GIVEN TASK » Please echo word for word the part of the records that opens with the line containing "Screen dimensions: 360x360 How do I perform: Click the orange" and closes at the end of the records, including both ends. Leave the pictures out of your answer.

(begin)

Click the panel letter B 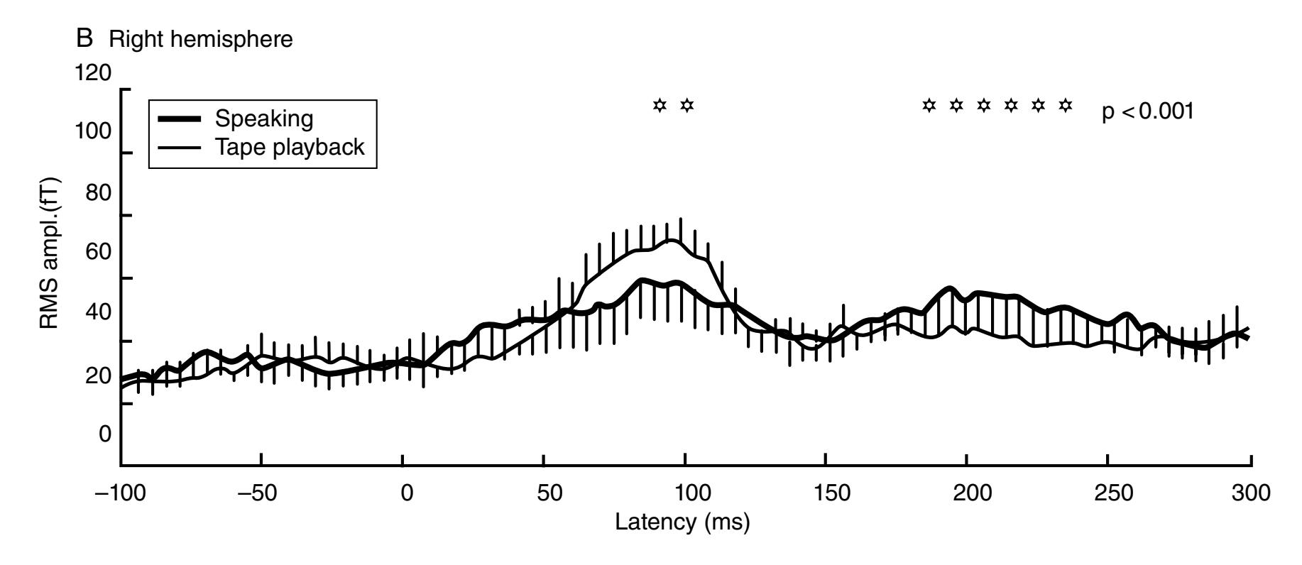tap(85, 39)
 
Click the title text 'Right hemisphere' tap(200, 40)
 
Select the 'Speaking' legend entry tap(264, 119)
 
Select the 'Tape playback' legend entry tap(289, 147)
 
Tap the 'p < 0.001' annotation tap(1147, 112)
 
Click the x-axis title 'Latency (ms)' tap(682, 522)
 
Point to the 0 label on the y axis tap(105, 434)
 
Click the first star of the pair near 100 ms tap(660, 106)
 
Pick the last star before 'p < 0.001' tap(1065, 106)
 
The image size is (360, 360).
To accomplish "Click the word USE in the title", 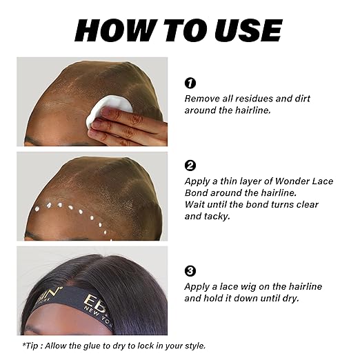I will pyautogui.click(x=251, y=30).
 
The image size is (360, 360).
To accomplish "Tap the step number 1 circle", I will pyautogui.click(x=190, y=83).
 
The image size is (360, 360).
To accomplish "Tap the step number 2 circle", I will pyautogui.click(x=190, y=166).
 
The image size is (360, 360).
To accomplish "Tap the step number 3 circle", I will pyautogui.click(x=190, y=271).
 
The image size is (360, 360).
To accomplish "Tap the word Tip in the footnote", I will pyautogui.click(x=30, y=346).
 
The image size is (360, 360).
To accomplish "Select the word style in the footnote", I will pyautogui.click(x=192, y=346).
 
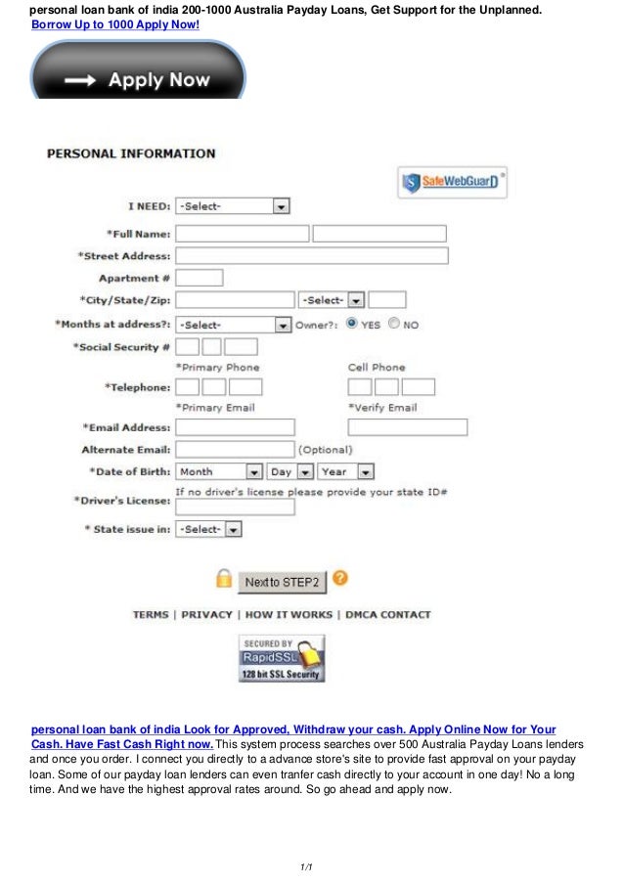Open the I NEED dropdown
[x=232, y=206]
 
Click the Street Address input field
[x=311, y=255]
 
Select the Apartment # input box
[x=199, y=278]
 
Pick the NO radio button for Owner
[x=394, y=324]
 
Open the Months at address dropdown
[x=233, y=325]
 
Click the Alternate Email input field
[x=235, y=449]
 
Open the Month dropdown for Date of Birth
[x=219, y=471]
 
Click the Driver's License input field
[x=235, y=507]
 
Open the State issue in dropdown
[x=208, y=529]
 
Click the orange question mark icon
[x=339, y=578]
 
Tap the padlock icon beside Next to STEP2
[x=224, y=579]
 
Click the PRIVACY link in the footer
[x=206, y=615]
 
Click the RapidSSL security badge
[x=282, y=658]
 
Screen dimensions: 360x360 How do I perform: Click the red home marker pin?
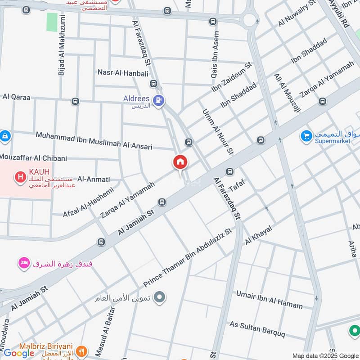180,162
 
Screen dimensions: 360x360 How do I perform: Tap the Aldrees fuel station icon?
158,101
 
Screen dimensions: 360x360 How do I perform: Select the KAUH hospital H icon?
20,177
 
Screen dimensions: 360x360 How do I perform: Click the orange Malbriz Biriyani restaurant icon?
81,351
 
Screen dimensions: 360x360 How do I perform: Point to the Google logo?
19,353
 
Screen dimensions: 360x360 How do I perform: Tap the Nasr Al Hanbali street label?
120,72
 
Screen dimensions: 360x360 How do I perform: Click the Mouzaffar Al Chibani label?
34,158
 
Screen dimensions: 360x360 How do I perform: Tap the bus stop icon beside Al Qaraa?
75,102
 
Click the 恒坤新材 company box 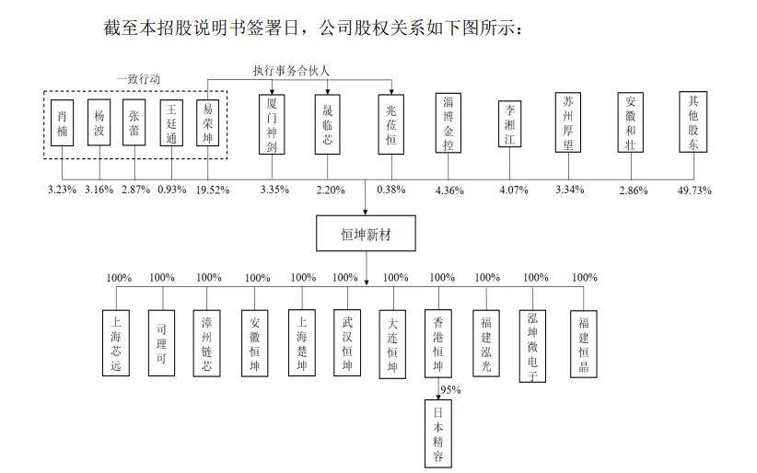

(end)

TASK ANSWER »
Screen dimensions: 360x360 How do I perform: Click the orange Malbriz Biriyani restaurant icon?
81,351
 
Screen dimensions: 360x360 How do I perform: Point to the Google logo?
19,353
 
Screen dimensions: 360x360 How do I perform: Tap the Nasr Al Hanbali street label?
120,72
 
Screen dimensions: 360x360 How do I perform: Click the Mouzaffar Al Chibani label?
34,158
 
Screen dimensions: 360x360 How do I perform: Tap the bus stop icon beside Al Qaraa?
75,102
 
Click the 恒坤新材 company box 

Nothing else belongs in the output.